What the task asks: Write out all of the following material word for word, keeping every line in its original order.

[start Excerpted data]

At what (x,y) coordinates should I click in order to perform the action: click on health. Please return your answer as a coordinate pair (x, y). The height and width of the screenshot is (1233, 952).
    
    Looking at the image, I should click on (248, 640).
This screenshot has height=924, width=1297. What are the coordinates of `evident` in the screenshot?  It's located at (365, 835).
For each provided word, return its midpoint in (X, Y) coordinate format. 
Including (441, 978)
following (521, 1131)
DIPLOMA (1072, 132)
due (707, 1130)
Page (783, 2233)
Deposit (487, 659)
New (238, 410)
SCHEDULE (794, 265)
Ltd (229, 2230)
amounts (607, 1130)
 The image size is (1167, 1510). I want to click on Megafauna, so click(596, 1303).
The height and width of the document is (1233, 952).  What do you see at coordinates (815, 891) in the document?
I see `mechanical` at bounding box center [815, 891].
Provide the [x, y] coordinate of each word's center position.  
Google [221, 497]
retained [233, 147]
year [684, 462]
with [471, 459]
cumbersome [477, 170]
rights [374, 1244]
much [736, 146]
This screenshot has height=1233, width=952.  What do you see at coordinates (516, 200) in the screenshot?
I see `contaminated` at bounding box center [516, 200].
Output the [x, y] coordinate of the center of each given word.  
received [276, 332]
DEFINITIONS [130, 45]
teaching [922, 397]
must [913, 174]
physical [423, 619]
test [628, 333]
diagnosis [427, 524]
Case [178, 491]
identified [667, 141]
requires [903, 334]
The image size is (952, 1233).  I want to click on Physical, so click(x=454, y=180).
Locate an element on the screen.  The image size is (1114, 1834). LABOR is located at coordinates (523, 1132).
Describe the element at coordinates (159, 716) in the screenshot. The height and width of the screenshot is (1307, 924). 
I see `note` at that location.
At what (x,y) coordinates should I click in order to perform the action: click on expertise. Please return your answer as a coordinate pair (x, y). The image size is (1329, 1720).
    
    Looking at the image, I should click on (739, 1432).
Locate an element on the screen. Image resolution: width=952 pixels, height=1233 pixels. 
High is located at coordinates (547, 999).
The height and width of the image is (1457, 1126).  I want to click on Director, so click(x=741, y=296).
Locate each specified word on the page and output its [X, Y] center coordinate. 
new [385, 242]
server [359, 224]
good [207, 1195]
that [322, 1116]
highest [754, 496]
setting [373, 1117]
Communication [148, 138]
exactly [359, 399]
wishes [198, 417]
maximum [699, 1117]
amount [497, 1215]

[end Excerpted data]

Answer to this task:
At what (x,y) coordinates should I click in order to perform the action: click on health. Please return your answer as a coordinate pair (x, y). The height and width of the screenshot is (1233, 952).
    
    Looking at the image, I should click on (248, 640).
This screenshot has height=924, width=1297. What are the coordinates of `evident` in the screenshot?  It's located at (365, 835).
For each provided word, return its midpoint in (X, Y) coordinate format. 
Including (441, 978)
following (521, 1131)
DIPLOMA (1072, 132)
due (707, 1130)
Page (783, 2233)
Deposit (487, 659)
New (238, 410)
SCHEDULE (794, 265)
Ltd (229, 2230)
amounts (607, 1130)
 The image size is (1167, 1510). I want to click on Megafauna, so click(596, 1303).
The height and width of the document is (1233, 952).  What do you see at coordinates (815, 891) in the document?
I see `mechanical` at bounding box center [815, 891].
Provide the [x, y] coordinate of each word's center position.  
Google [221, 497]
retained [233, 147]
year [684, 462]
with [471, 459]
cumbersome [477, 170]
rights [374, 1244]
much [736, 146]
This screenshot has height=1233, width=952.  What do you see at coordinates (516, 200) in the screenshot?
I see `contaminated` at bounding box center [516, 200].
Output the [x, y] coordinate of the center of each given word.  
received [276, 332]
DEFINITIONS [130, 45]
teaching [922, 397]
must [913, 174]
physical [423, 619]
test [628, 333]
diagnosis [427, 524]
Case [178, 491]
identified [667, 141]
requires [903, 334]
The image size is (952, 1233).  I want to click on Physical, so click(x=454, y=180).
Locate an element on the screen.  The image size is (1114, 1834). LABOR is located at coordinates (523, 1132).
Describe the element at coordinates (159, 716) in the screenshot. The height and width of the screenshot is (1307, 924). 
I see `note` at that location.
At what (x,y) coordinates should I click in order to perform the action: click on expertise. Please return your answer as a coordinate pair (x, y). The image size is (1329, 1720).
    
    Looking at the image, I should click on (739, 1432).
Locate an element on the screen. Image resolution: width=952 pixels, height=1233 pixels. 
High is located at coordinates (547, 999).
The height and width of the image is (1457, 1126).  I want to click on Director, so click(x=741, y=296).
Locate each specified word on the page and output its [X, Y] center coordinate. 
new [385, 242]
server [359, 224]
good [207, 1195]
that [322, 1116]
highest [754, 496]
setting [373, 1117]
Communication [148, 138]
exactly [359, 399]
wishes [198, 417]
maximum [699, 1117]
amount [497, 1215]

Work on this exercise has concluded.